A team of researchers from the National University of Singapore (NUS) has developed a state-of-the-art technique – dubbed tension-driven CHARM3D – to fabricate three-dimensional, self-healing electronic circuits. This new technique enables the 3D printing of free-standing metallic structures without requiring support materials and external pressure.
Unlike traditional printed circuit boards, which are flat, 3D circuitry enables components to be stacked and integrated vertically – dramatically reducing the footprint required for devices.
The research team used what’s known as Field’s metal to demonstrate how CHARM3D can fabricate a wide range of electronics, allowing for more compact designs in devices such as wearable sensors, wireless communication systems and electromagnetic metamaterials.
In healthcare, for instance, CHARM3D facilitates the development of contactless vital sign monitoring devices – enhancing patient comfort while enabling continuous monitoring. In signal sensing, it optimises the performance of 3D antennas, leading to improved communication systems, more accurate medical imaging and robust security applications.
3D electronic circuits increasingly underpin modern electronics, from battery technology to robotics to sensors, enhancing their functionality while enabling further miniaturisation. For example, 3D architectures, with their large effective surface areas, improve battery capacity and enhance sensor sensitivity.
Direct ink writing (DIW), a promising 3D-printing technique currently used to fabricate 3D circuits, poses significant drawbacks. The crux lies in its use of composite inks, which have low electrical conductivity and entail support materials to aid in solidification after printing. The inks are also too viscous, limiting printing speed.

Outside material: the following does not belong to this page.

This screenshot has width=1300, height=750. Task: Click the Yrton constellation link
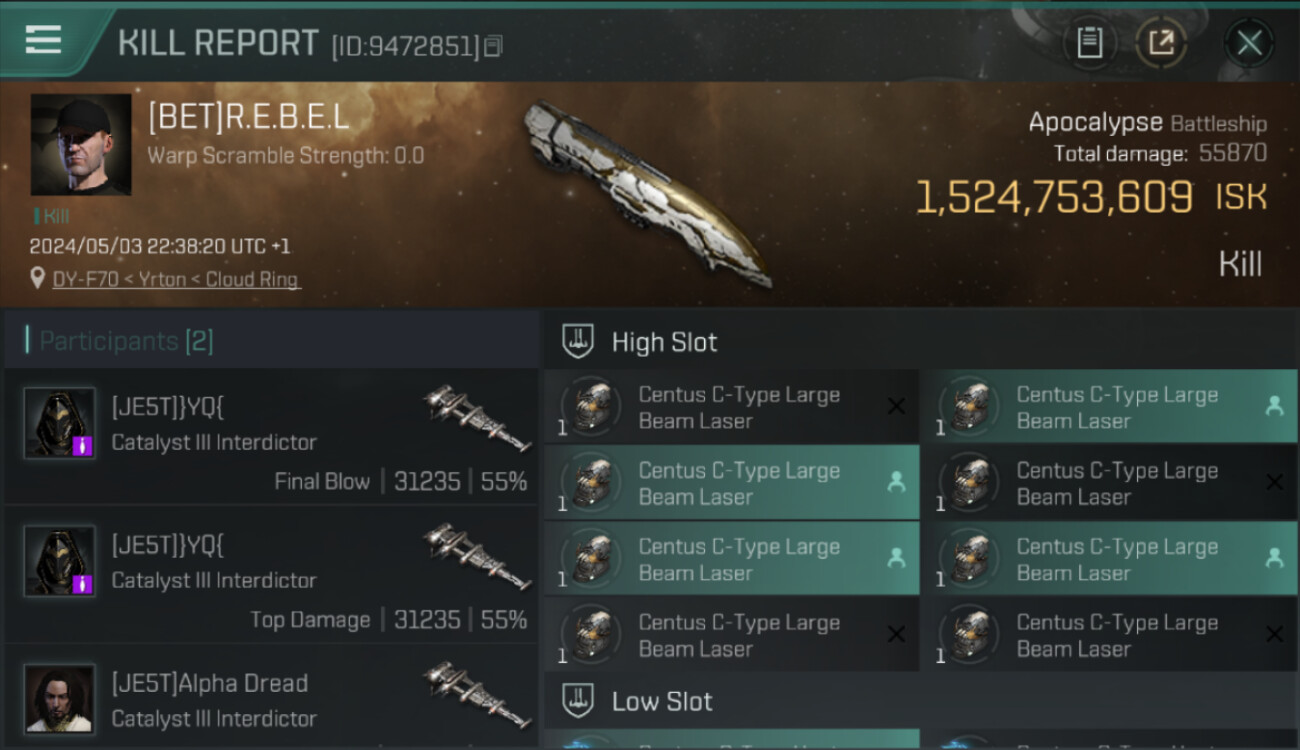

Enter Field’s metal, a eutectic alloy of indium, bismuth and tin. Eutectic alloys melt and freeze at a single temperature lower than the melting points of their constituent metals – offering an attractive alternative material for 3D printing. With a low melting point of 62°C, a high electrical conductivity and low toxicity, Field’s metal, unlike composite inks, solidifies rapidly – a crucial characteristic that enables the printing process to eschew support materials and external pressure.
Leveraging the low melting point of Field’s metal, the CHARM3D technique exploits the tension between molten metal in a nozzle and the leading edge of the printed part, culminating in uniform, smooth microwire structures with adjustable widths of 100–300 microns, roughly the width of one to three strands of human hair. Critically, phenomena such as beading and uneven surfaces – characteristic of pressure-driven DIW – are also absent in CHARM3D.
Compared to conventional DIW, CHARM3D offers faster printing speeds of up to 100 millimetres per second and higher resolutions, offering greater level of detail and accuracy in circuit fabrication. CHARM3D forgoes post-treatment steps and enables the fabrication of complex free-standing 3D structures, such as vertical letters, cubic frameworks and scalable helixes. Moreover, these 3D architectures exhibit excellent structural retention with self-healing capabilities, meaning they can automatically recover from mechanical damage and are recyclable.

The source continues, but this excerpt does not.